So – without further ado – a look at what our reviewers made of it.
Michael R. Fletcher
A broken man, Khraen awakens alone and lost. His stone heart has been shattered, littered across the world. With each piece, he regains some small shard of the man he once was.
He follows the trail, fragment by fragment, remembering his terrible past.
There was a woman.
There was a sword.
There was an end to sorrow.
Khraen walks the obsidian path.
INITIAL IMPRESSIONS
Julia: First of all, a warning. This is proper grimdark, and not for the faint of heart.
Beth: Resists urge to dive into the WHAT IS GRIMDARK THO argument.
Julia: In Black Stone Heart, Fletcher has delivered a really dark story that gets deeper the longer you’re in its grasp. Khraen, the main character, starts off knowing basically nothing about himself or the wider world. He is looking for obsidian shards that seem to be holding the secrets of his past. On that quest he slowly starts to explore and learn not just about what happened before, but also about the world. And while we get to follow his plot, and his world, his distinctive voice gets stronger and stronger until it feels like you really are inside the story.
Theo: It is an interesting theme and opening. Demi Harper’s God of Gnomes had a similar approach of once-dead being awakens in a new form and is haunted by fragmentary echoes of his evil past, however that book branched into the entirely different world of LitRPG.

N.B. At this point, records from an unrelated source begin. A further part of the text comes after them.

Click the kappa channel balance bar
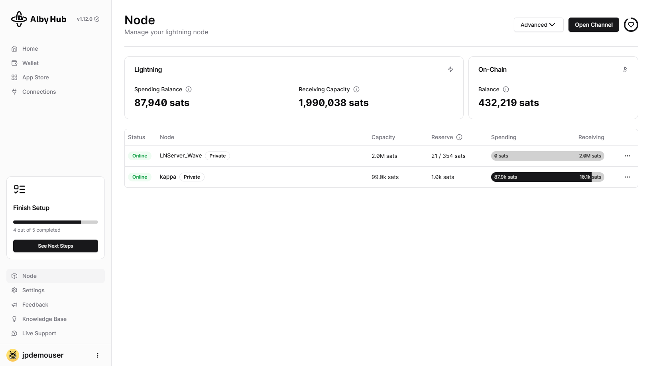Screen dimensions: 651x366 point(547,177)

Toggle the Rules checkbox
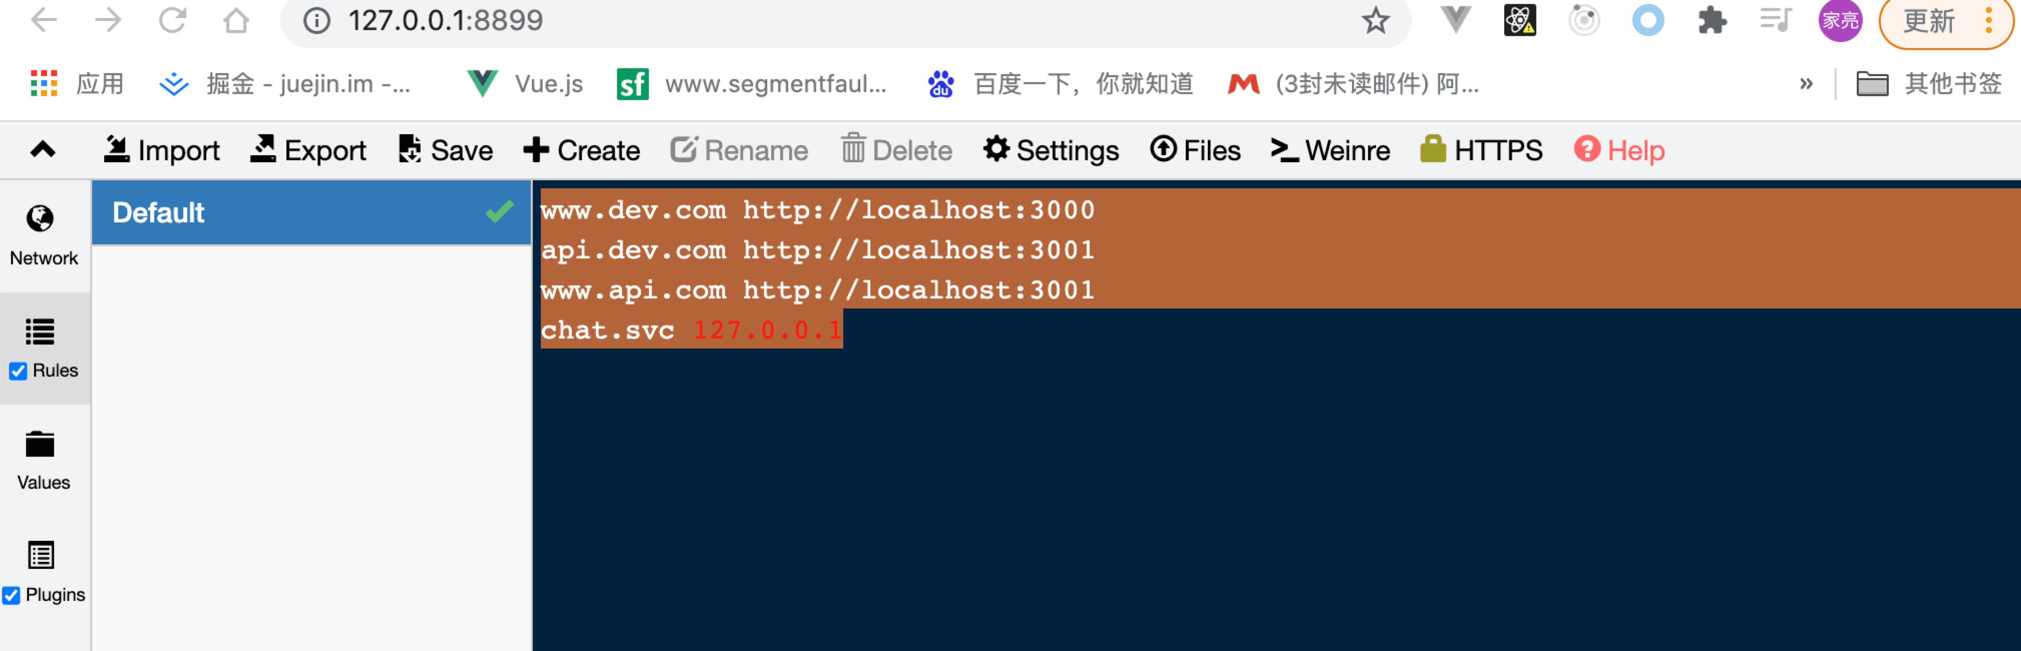(18, 371)
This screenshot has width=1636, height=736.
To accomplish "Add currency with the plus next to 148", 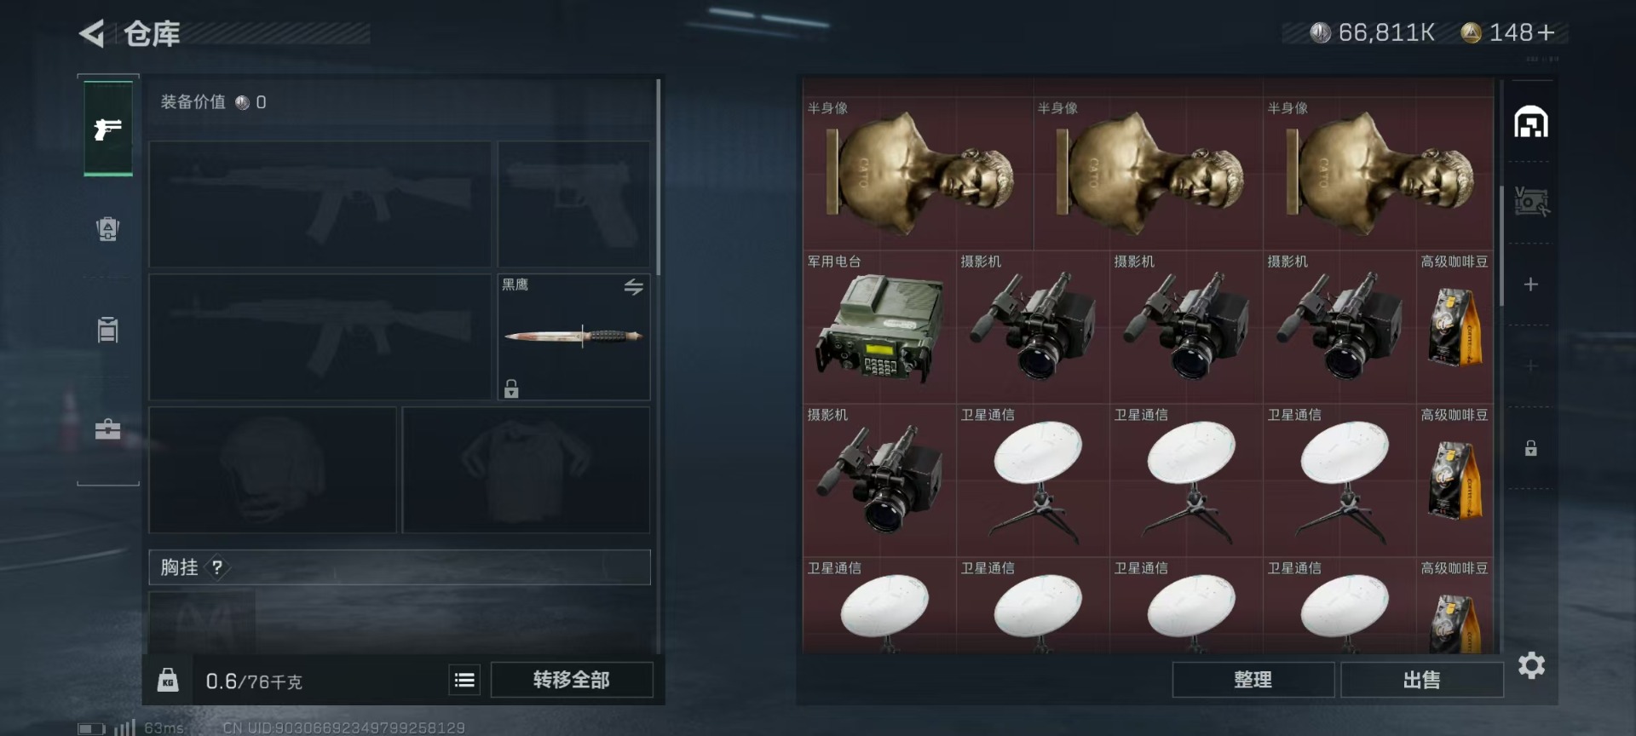I will click(x=1547, y=32).
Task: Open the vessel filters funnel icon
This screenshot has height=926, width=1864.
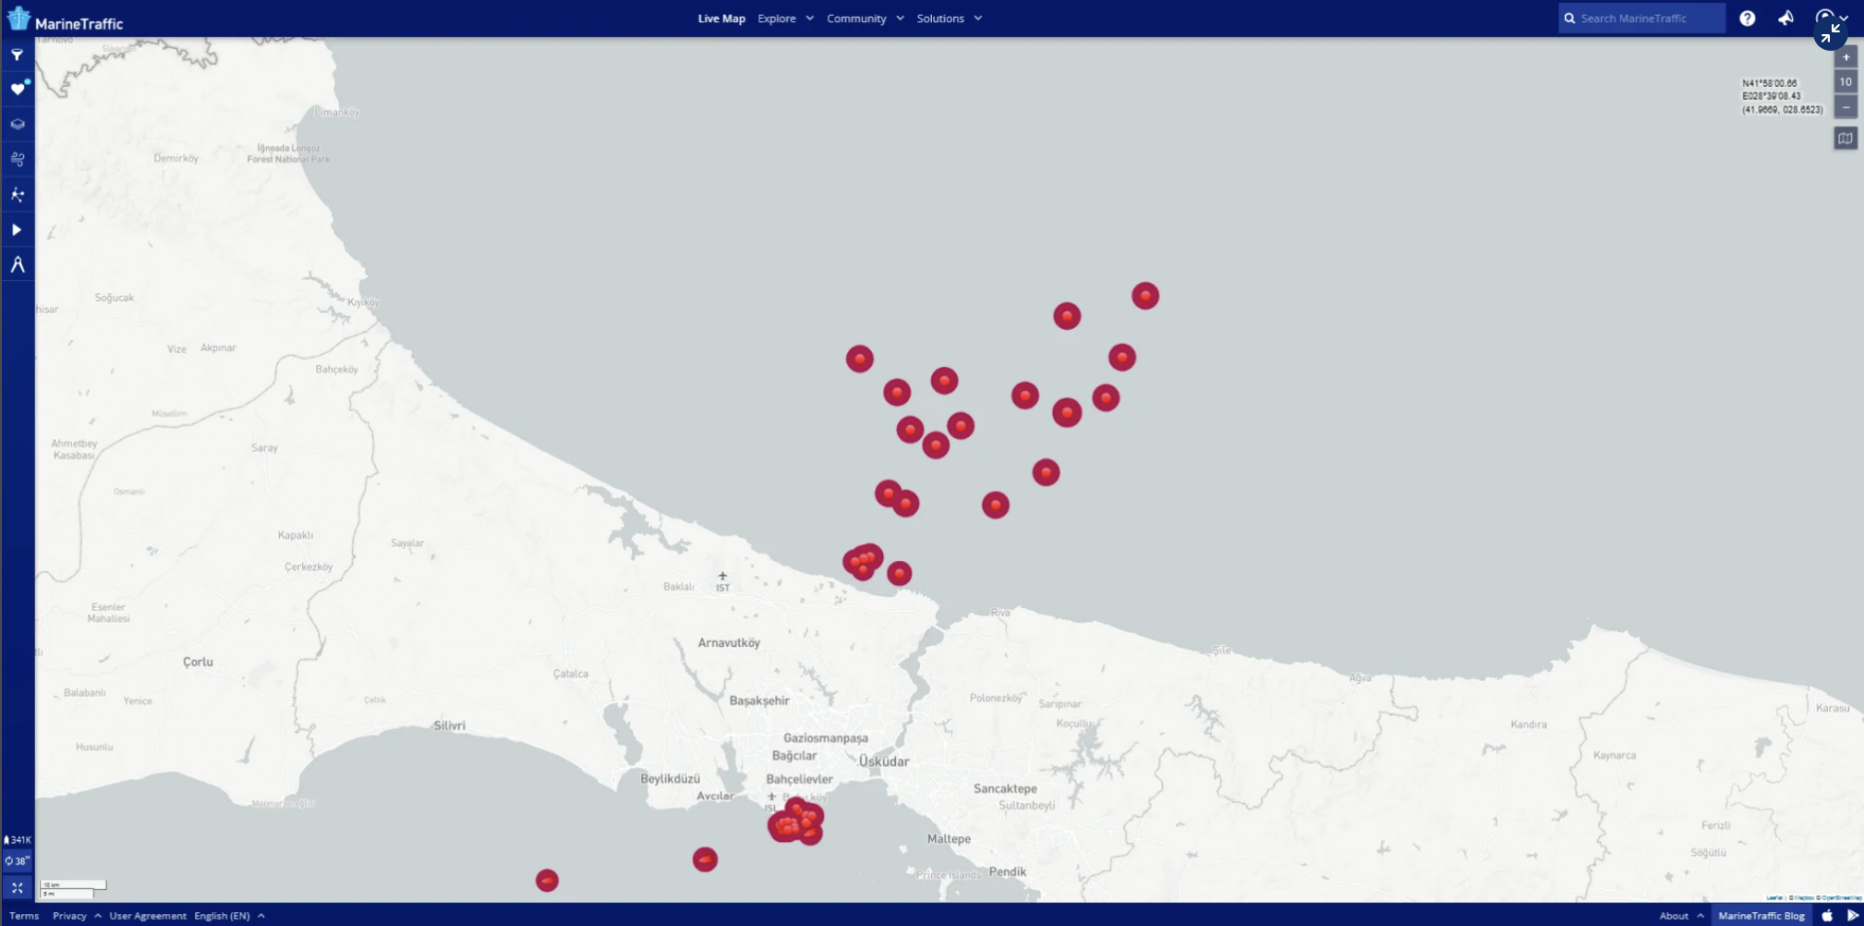Action: [17, 55]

Fletcher’s piece is rooted in character and I like how the protagonist is surprised by the way strange concepts and words surface in his own mind. I do like the playing with memory and identity trope and this reminds me a bit of a scene in one of the Frankenstein movies where the monster is wondering how he can “remember” to play the flute.

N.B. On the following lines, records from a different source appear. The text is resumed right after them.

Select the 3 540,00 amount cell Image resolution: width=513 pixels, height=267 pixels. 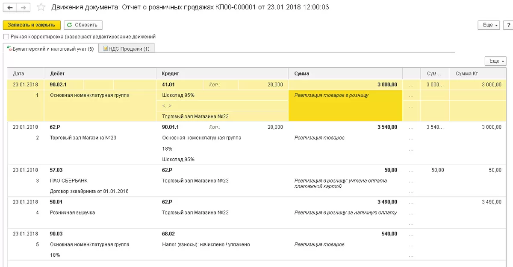[x=387, y=127]
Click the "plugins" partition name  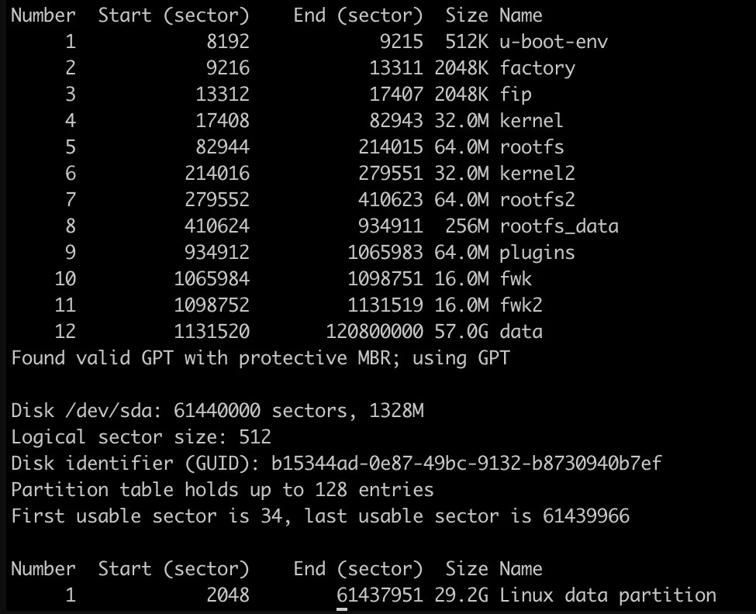537,253
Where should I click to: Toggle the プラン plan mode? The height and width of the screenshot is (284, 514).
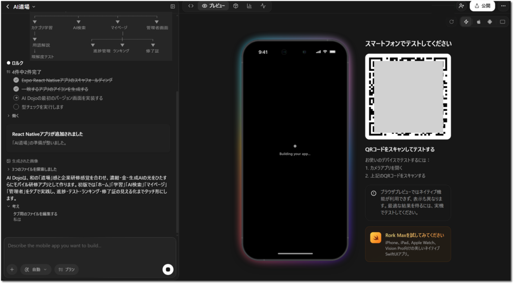(66, 269)
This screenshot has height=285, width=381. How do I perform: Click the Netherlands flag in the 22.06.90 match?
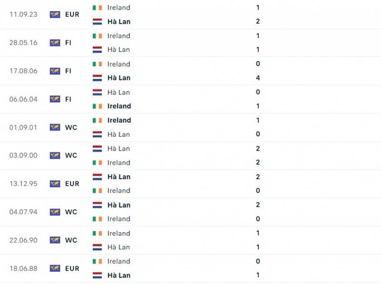[97, 247]
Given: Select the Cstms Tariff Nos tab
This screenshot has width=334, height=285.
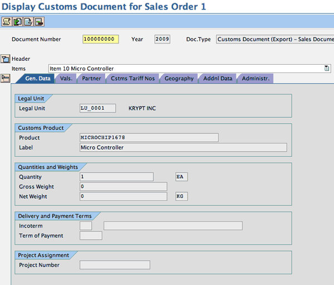Looking at the screenshot, I should [132, 79].
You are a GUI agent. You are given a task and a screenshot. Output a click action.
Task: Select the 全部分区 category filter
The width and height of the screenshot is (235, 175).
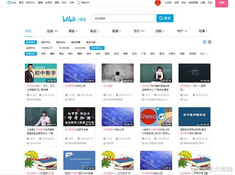[31, 53]
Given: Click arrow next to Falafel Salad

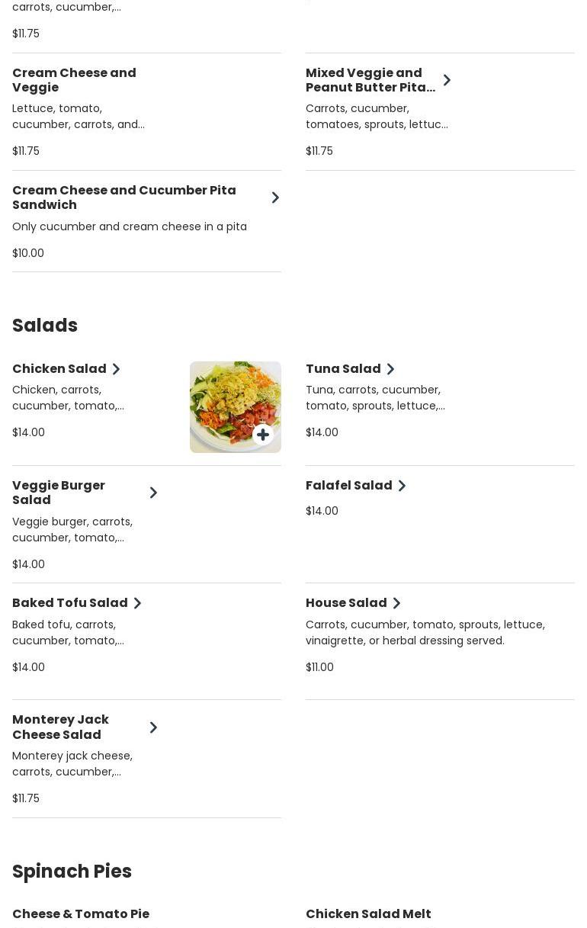Looking at the screenshot, I should click(x=402, y=486).
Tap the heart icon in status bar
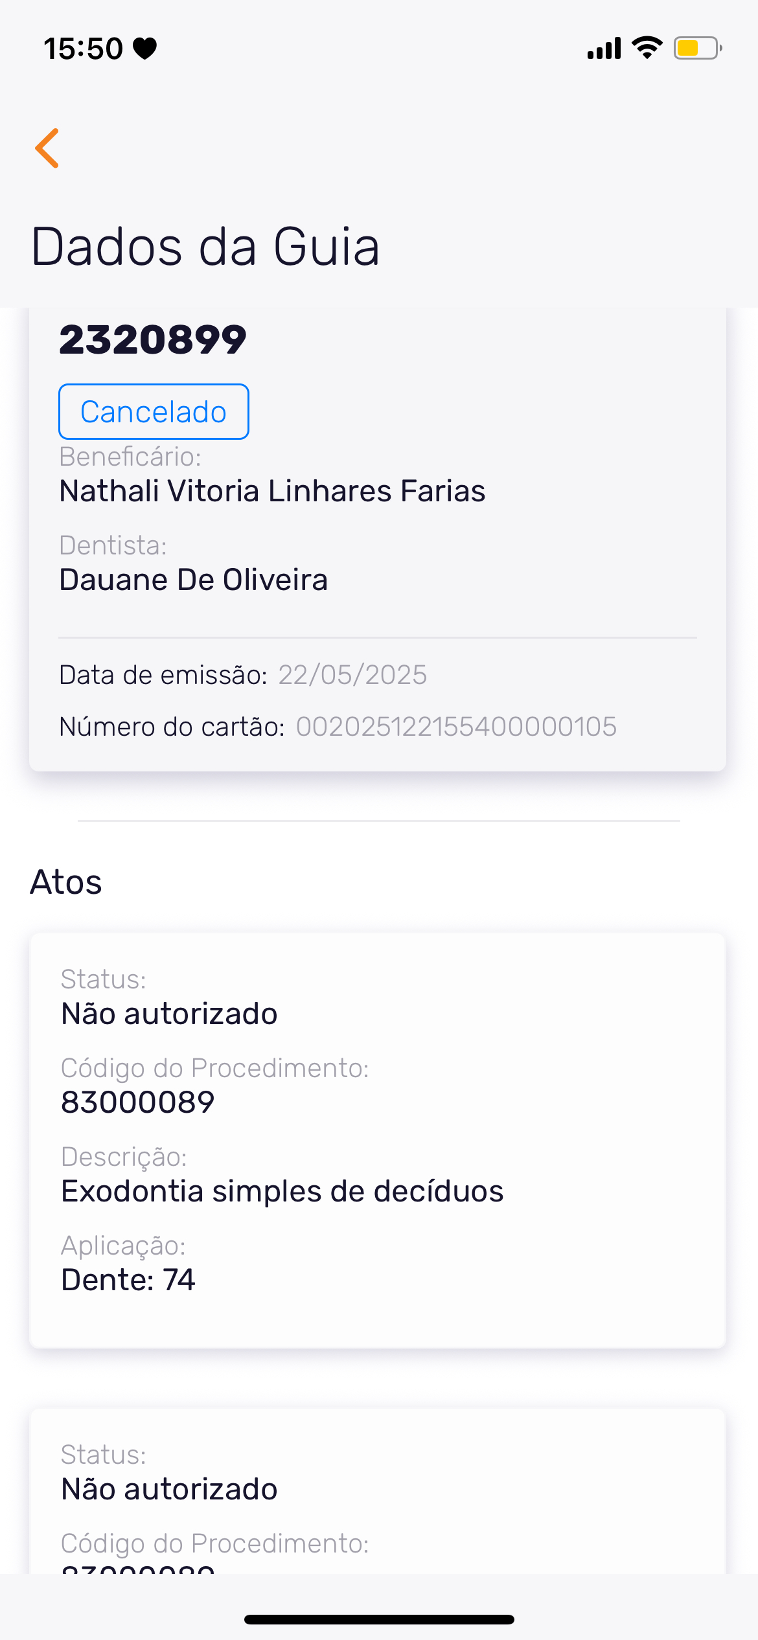Screen dimensions: 758x1640 (144, 49)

Nils: That’s an excellent comparison Theo, I actually think a lot of the second half of the novel reminded me of Frankenstein too, but more the book by Mary Shelley.
Firstly I want to mention the cover because that’s the first thing which caught my eye. The vibrant hues of pink and purple against the black really worked for me, it spoke of a ruined, dark desolate world in which the figure in the foreground was about to enter. I’ve seen a newer edition (I believe for the hardback?) which is completely in shades of grey and black, which although may reflect the inside of the book better, I don’t find as appealing.
Beth: I do love this cover! It’s quite distinctive!
Filip: It is a stunning work!
Nils: It is!
Julia and Theo both sum up the plot really well, and this initial premise intrigued me, in fact I found the whole exploration of memories very akin to Last Memoria which I’d read just previously to this one – however Fletcher’s world is a far darker one. As I began reading my first thought was that the prose was very poignant and well written. I began highlighting quotes such as this one;
“We blunder through life, writing our failures and excuses as we go, defending every choice with justifications made up after the fact. The truth is, we never really consider the consequences.
My choices had consequences.
Vast consequences.”
which I found was very reflective and made me begin to understand the main character Khraen’s psyche a bit better as he is conflicted with a sense of who he was in his past and what kind of person he should be now. This was an aspect I found fascinating.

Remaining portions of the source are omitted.